If your sqare travel in a direction (45 degre angle) you can :
1- (if you have a relatively small square) trace a single vector (from point 3 to destination passing by point 2) and checking collision against this vector.

2- (for larger ones) 2 vector from point 1 and point 4 going to point 1 and 4 at the destination.

Once you have the collision on the vector, you can then calculate the 'when did it happened' to see if the object would have collided or just cross path ...

TimeCollisionOccured = VectorLengthAtCollision / VectorTotalLength
(Does not really calculate the time but the % of movement completed...)

Gizz

(sorry for any gram. or vocab. error ... still learning english)

Hmm i havnt really done much with vectors. So im not quite sure how to implement something like that i guess it would be as simple as basicly generating a line and doing a collision check. The problem though would be then knowing if the object passed through the obstical. Or maybe im just confused.
That's why you have to check if at this precise moment, your 2 object did collide or merely cross path.

Of course, it always depends at how precise you want your collision to be.

Gizz

You can have perfect precision without having to do a check every pixel or two by using the above method. Basically, you "draw" a line from the previous position to where the box should be now based on its velocity. Then, check to see if any surfaces of obstacles intersect that line. If they do, the intersection point is the EXACT point where they collide. Figure out how much time has elapsed between the moment of collision and the current time (basically take the length of the "line" you drew past the point of collision and divide by the velocity). Now that you know where the collsion took place and how much time has elapsed since, you process the collision however you want, and then move the object with the newly calculated velocity using the previously calculated time delta after the collision.

Bingo! That is the safest and most accurate method. It is even more accurate than a pixel-by-pixel approach because the collision point can be a floating-point coordinate.

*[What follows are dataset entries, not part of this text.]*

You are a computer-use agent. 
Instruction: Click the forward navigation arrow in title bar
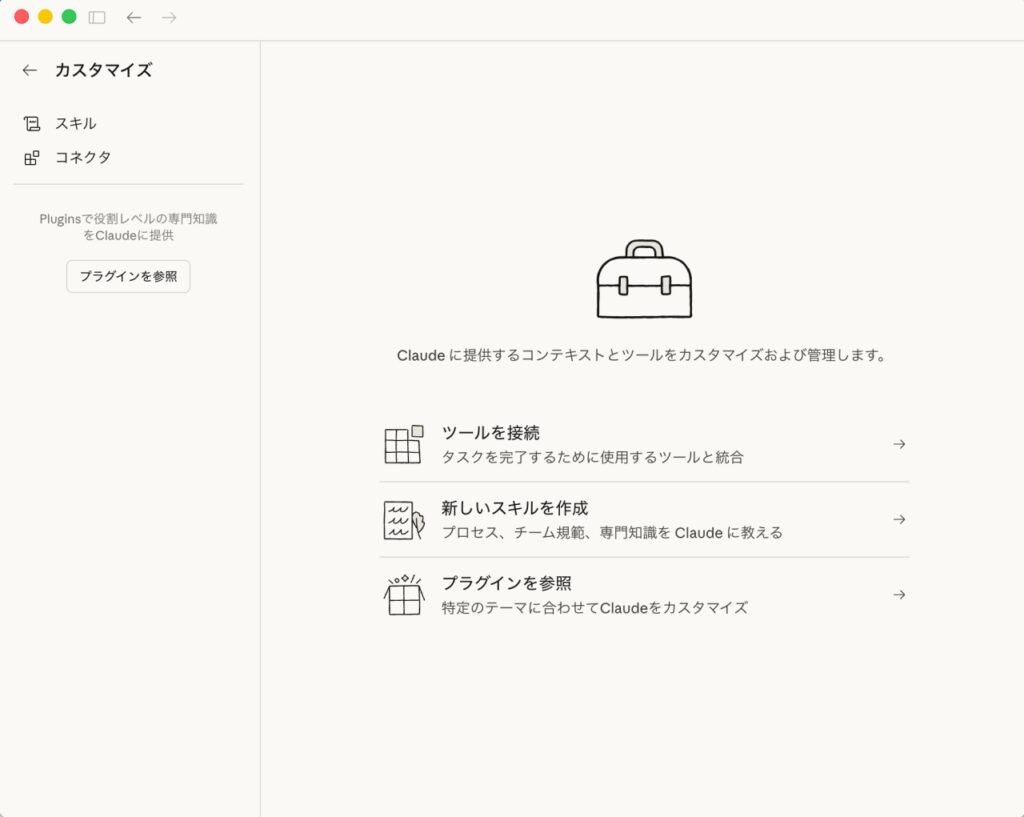pyautogui.click(x=169, y=17)
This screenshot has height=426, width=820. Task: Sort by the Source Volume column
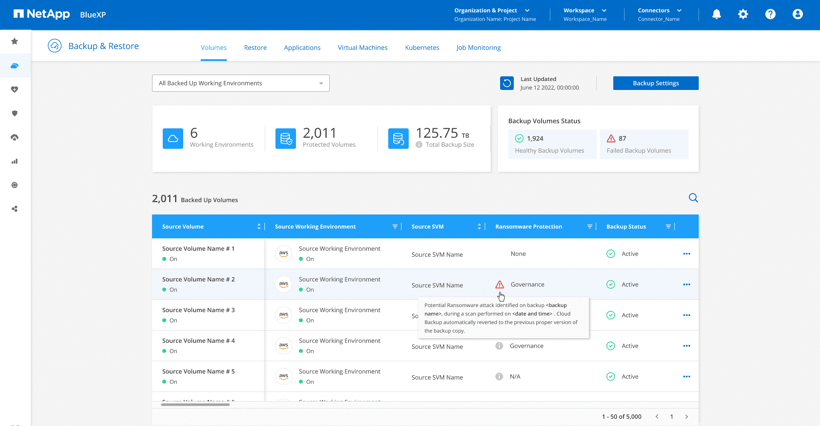tap(259, 227)
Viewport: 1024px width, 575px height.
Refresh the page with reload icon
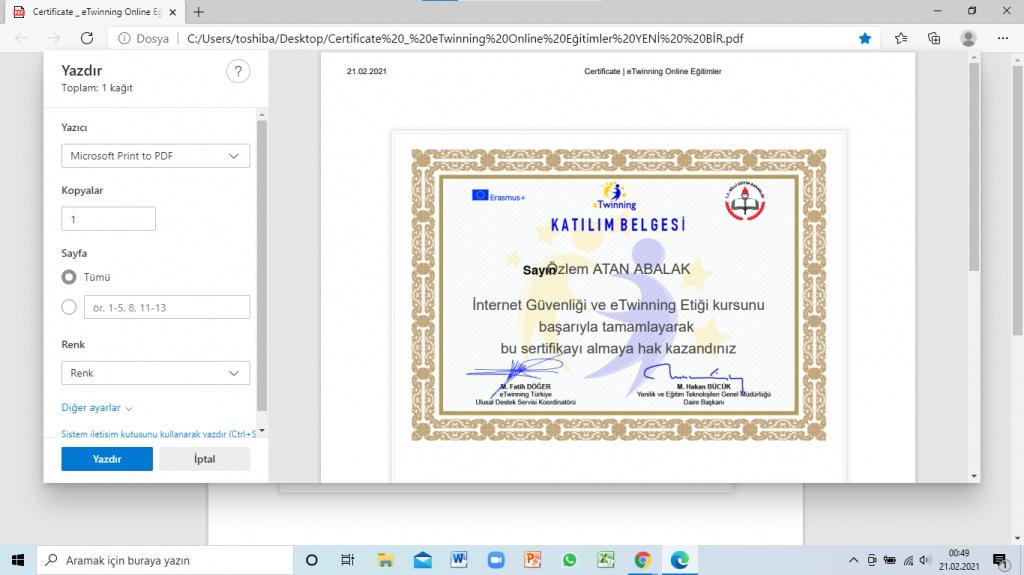click(87, 38)

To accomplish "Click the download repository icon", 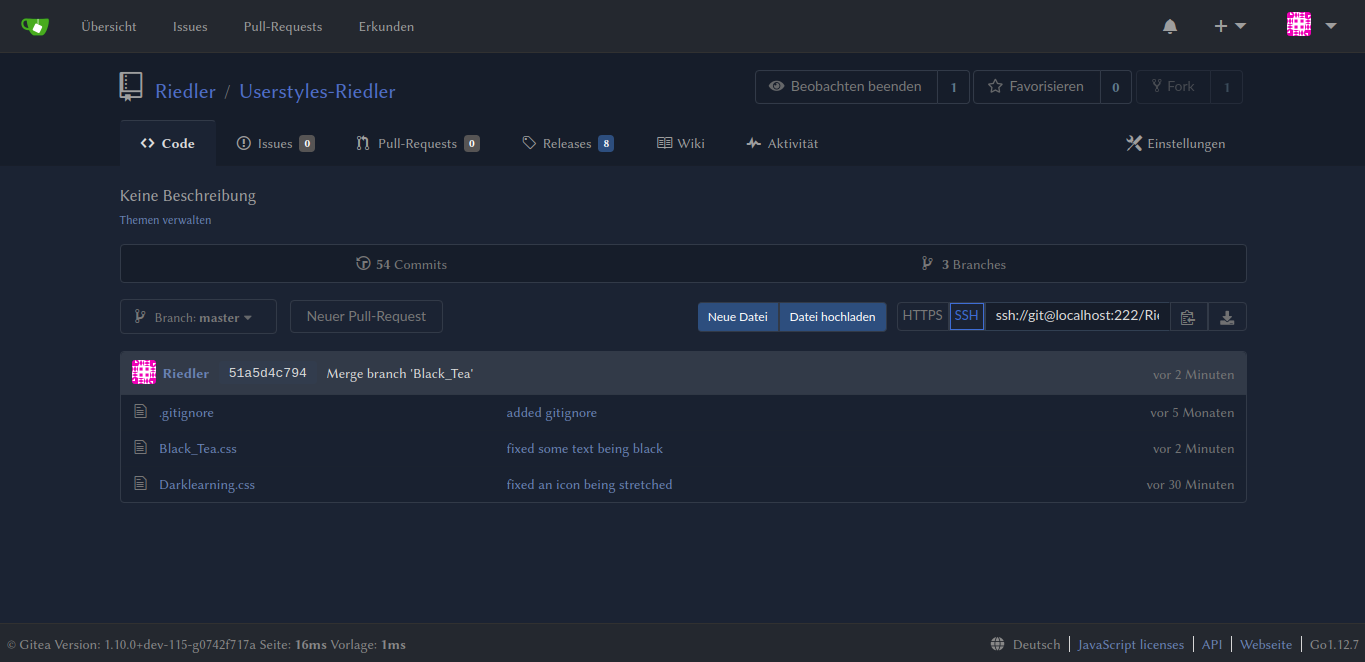I will (1227, 317).
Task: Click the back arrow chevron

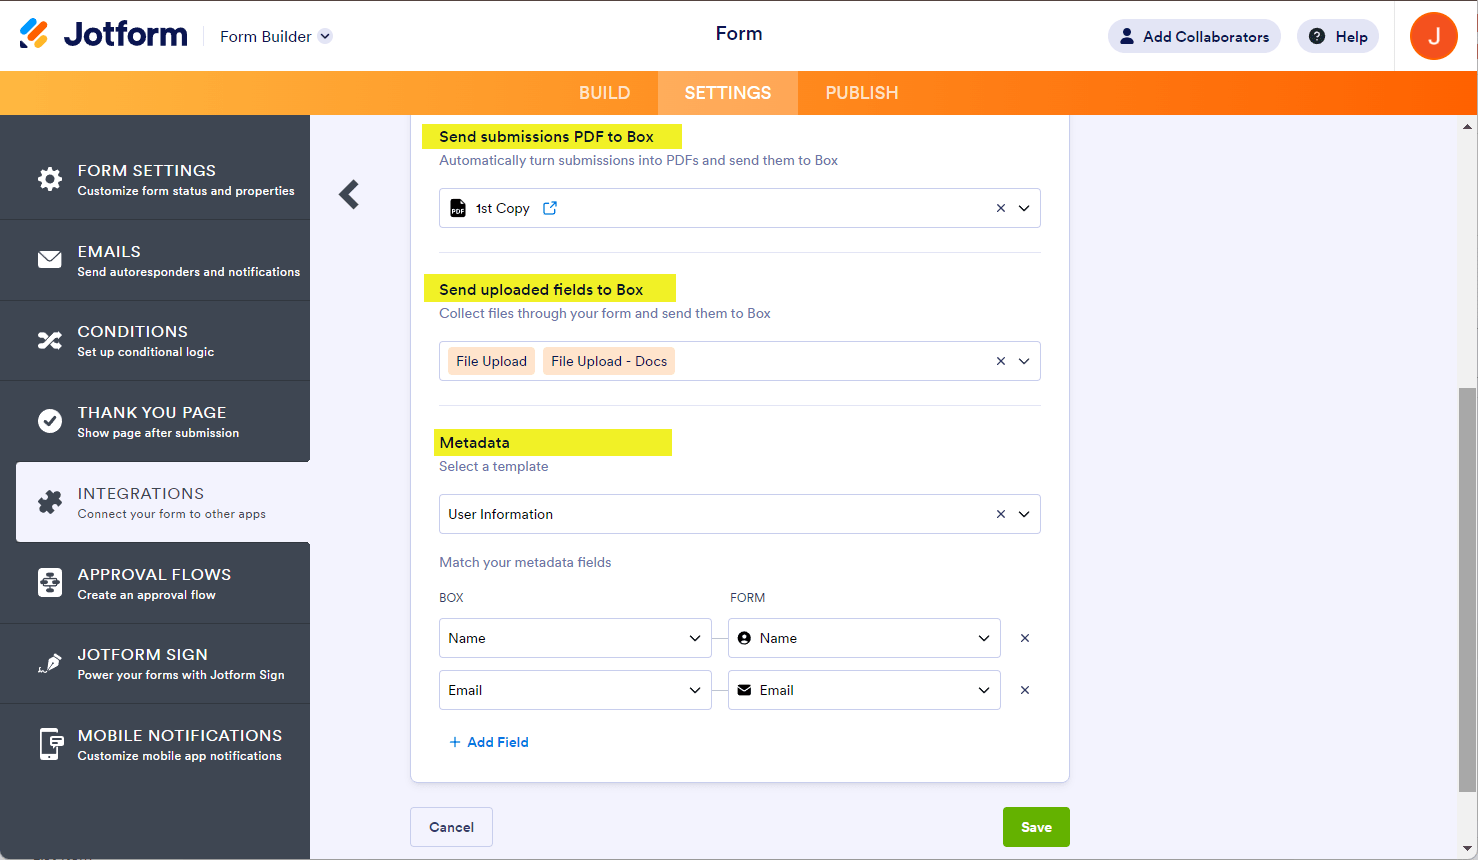Action: click(x=349, y=194)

Anyway, maybe that was confusing, but have fun anyway.

- Splat

I need to know how to do collision detection for high speed objects(im still using boundying boxs). I belive what i need to do is step through them as if they were only moving 2 or 4 pixels at a time and do collision checks. Instead of 16 or more pixels. The problem is im not sure how to implement this.

Thank You

The vector idea is correct. Although I feel that the 2 vector system mentioned isn't realizing it's only right for movement in certain directions...a 4 vector test is the only way to be sure you don't intersect without considering what type of movement you have.
Here's a thought though: You can do THIS test before or instead of the vector test, to see if collision is even POSSIBLE. Simply create a temporary bounding box using this concept:
bb.top = min(old.top,new.top);
bb.left = min(old.left,new.left);
bb.bottom = max(old.bottom,new.bottom);
bb.right = max(old.right,new.right);
then test THIS bounding box with your objects...if they aren't in the box, the COULDN'T have been passed through, cause this is a bounding box for the entire area you traveled.